The Lizard Squad, the hacking group most known for the Distributed Denial of Service, or DDoS attacks that it launches on video game networks, is apparently escalating its attacks toward bigger targets.
According to security researchers of Arbor Networks, the Lizard Squad has taken over thousands of CCTV cameras and webcams that are connected to the internet to be able to focus DDoS attacks on banks and websites of government departments.
The Lizard Squad DDoS group wrote the LizardStresser, a botnet that was released publicly by the Lizard Squad early last year that utilizes IoT devices to pile up the needed power for massive DDoS attacks.
The security company noted that the prime targets of hackers utilizing the LizardStresser are located in Brazil, with previous victims being two big banks, two telecommunications companies and two government agencies in the South American country.

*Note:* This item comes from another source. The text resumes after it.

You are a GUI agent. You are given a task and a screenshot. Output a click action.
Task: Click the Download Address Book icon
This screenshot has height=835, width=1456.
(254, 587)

LizardStresser attacks have also been launched against three big gaming companies based in the United States.
While the devices are nowhere near as powerful as a PC, amassing a collection of them will lead to enough power to take down secure websites. In one case that Arbor Networks monitored, an attack generated over 400 Gbps worth of traffic from several thousand sources and directed all of it to one target.
Why would the Lizard Squad choose to infiltrate CCTV's and webcams instead of breaking into PCs, which would require a much lower number of hacked devices to launch the same amount of traffic? The reason is that IoT devices are easy targets as they commonly have very little built-in security measures, along with reused and default log-in details.
In addition, customers who purchase such devices rarely install security patches sent out by manufacturers, which opens up the devices to the risk of being infected with malware that can be used for the Lizard Squad's DDoS attacks. Users may continue using the infected internet-connected devices, and would simply not be aware of its being used as a piece by hackers for their schemes.
Further research by Arbor Networks revealed that the devices contributing to DDoS attacks in the cases they studied mostly came from Vietnam, followed by Brazil. Almost 90 percent of the hosts utilized the NETSurveillance WEB interface, which is a generic code that powers webcams that can be accessed online.
The lesson behind all of this is that users should be informed about online security at all times, as you never know when your CCTV is contributing to the takedown of a website.